• _WORK ITEM_: The lines from the one containing "Viewport: 1024px width, 655px" through the end of the entries are what to output; reproduce them exactly and add nothing.

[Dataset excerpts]
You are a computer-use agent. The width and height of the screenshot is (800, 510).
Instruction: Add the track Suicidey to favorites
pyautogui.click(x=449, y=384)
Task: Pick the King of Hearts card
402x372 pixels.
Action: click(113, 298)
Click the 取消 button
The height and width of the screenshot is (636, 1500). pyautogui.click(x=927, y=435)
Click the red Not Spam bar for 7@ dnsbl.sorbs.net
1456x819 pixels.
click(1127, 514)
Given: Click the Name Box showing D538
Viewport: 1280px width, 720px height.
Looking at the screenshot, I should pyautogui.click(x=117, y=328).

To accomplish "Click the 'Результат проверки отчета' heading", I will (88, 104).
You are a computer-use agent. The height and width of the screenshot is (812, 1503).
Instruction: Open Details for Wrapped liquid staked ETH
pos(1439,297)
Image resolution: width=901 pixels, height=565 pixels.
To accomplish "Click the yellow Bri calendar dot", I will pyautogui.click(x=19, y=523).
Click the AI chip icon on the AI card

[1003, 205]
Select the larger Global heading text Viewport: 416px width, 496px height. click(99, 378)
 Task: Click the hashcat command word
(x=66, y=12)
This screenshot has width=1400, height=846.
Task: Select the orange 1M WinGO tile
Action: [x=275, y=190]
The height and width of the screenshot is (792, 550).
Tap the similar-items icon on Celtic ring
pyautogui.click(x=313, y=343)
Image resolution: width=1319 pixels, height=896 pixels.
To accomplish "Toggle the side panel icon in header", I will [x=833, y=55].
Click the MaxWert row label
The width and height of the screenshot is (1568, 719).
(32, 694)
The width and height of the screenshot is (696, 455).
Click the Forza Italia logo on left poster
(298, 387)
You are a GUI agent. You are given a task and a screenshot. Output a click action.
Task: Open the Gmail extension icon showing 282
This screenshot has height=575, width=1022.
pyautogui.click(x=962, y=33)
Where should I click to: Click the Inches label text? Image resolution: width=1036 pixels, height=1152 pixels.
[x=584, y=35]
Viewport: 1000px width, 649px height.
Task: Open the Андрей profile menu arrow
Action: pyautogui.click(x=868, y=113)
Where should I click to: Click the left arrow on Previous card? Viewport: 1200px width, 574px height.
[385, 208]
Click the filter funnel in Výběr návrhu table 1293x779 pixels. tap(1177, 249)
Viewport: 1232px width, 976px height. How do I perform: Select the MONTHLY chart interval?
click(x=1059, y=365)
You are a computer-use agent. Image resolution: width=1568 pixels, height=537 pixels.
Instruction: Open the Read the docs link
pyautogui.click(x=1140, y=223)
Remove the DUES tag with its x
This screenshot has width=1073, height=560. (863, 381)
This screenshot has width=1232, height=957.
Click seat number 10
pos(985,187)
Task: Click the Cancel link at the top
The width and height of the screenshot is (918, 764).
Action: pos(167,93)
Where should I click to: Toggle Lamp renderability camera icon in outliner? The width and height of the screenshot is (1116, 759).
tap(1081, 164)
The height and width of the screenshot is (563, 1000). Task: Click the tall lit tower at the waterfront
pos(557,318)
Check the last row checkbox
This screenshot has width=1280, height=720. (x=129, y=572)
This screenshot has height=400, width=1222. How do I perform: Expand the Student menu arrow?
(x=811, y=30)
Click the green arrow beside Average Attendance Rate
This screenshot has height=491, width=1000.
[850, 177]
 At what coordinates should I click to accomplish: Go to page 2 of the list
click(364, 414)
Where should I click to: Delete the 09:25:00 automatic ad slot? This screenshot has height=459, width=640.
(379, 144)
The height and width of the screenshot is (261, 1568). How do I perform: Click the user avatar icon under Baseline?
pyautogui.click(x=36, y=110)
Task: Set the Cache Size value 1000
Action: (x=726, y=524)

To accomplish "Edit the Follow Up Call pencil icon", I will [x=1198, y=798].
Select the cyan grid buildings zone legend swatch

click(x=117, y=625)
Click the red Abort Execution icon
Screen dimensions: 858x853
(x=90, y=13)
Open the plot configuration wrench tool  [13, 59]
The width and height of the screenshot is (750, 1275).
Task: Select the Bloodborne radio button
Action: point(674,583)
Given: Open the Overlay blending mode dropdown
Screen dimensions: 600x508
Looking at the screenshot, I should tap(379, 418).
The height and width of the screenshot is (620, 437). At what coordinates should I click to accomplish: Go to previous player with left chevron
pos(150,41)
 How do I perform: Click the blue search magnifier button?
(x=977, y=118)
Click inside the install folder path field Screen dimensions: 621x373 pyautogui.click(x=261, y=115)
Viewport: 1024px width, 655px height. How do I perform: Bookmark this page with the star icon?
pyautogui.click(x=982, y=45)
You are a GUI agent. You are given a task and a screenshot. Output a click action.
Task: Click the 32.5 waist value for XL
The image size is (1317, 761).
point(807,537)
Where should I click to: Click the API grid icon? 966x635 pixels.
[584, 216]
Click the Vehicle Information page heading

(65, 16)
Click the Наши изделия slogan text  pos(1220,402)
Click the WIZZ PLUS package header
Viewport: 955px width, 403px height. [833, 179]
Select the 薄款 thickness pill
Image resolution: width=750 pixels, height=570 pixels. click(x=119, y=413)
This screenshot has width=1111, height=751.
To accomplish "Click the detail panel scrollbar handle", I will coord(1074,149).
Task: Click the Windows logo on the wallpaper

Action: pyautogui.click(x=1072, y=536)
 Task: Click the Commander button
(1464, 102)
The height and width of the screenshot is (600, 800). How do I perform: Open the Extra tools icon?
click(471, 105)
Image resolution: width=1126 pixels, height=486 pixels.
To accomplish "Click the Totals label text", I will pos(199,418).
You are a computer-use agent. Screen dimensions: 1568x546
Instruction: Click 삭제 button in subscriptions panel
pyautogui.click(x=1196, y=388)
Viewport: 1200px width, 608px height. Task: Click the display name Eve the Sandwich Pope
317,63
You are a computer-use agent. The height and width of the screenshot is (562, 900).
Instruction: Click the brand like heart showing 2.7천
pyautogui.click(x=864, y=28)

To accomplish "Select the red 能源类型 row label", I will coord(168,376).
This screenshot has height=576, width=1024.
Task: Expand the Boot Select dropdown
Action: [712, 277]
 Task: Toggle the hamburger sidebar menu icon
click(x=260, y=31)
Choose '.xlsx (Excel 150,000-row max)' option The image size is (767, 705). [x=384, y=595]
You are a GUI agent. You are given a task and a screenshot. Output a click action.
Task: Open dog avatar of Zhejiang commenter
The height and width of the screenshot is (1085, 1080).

• _OUTPUT OF THE EXERCISE_:
Viewport: 1024px width, 655px height. How do I perform: Bookmark this page with the star icon?
pyautogui.click(x=982, y=45)
You are a GUI agent. You are given a task and a screenshot. Output a click action.
Task: Click the 32.5 waist value for XL
The image size is (1317, 761).
point(807,537)
Where should I click to: Click the API grid icon? 966x635 pixels.
[584, 216]
Click the Vehicle Information page heading

(65, 16)
Click the Наши изделия slogan text  pos(1220,402)
Click the WIZZ PLUS package header
Viewport: 955px width, 403px height. [833, 179]
Select the 薄款 thickness pill
Image resolution: width=750 pixels, height=570 pixels. click(x=119, y=413)
This screenshot has width=1111, height=751.
To accomplish "Click the detail panel scrollbar handle", I will coord(1074,149).
Task: Click the Windows logo on the wallpaper

Action: pyautogui.click(x=1072, y=536)
 Task: Click the Commander button
(1464, 102)
The height and width of the screenshot is (600, 800). How do I perform: Open the Extra tools icon?
click(471, 105)
Image resolution: width=1126 pixels, height=486 pixels.
To accomplish "Click the Totals label text", I will pos(199,418).
You are a computer-use agent. Screen dimensions: 1568x546
Instruction: Click 삭제 button in subscriptions panel
pyautogui.click(x=1196, y=388)
Viewport: 1200px width, 608px height. Task: Click the display name Eve the Sandwich Pope
317,63
You are a computer-use agent. The height and width of the screenshot is (562, 900).
Instruction: Click the brand like heart showing 2.7천
pyautogui.click(x=864, y=28)

To accomplish "Select the red 能源类型 row label", I will coord(168,376).
This screenshot has height=576, width=1024.
Task: Expand the Boot Select dropdown
Action: [712, 277]
 Task: Toggle the hamburger sidebar menu icon
click(x=260, y=31)
Choose '.xlsx (Excel 150,000-row max)' option The image size is (767, 705). [x=384, y=595]
You are a GUI agent. You are given a task and a screenshot. Output a click action.
Task: Open dog avatar of Zhejiang commenter
The height and width of the screenshot is (1085, 1080).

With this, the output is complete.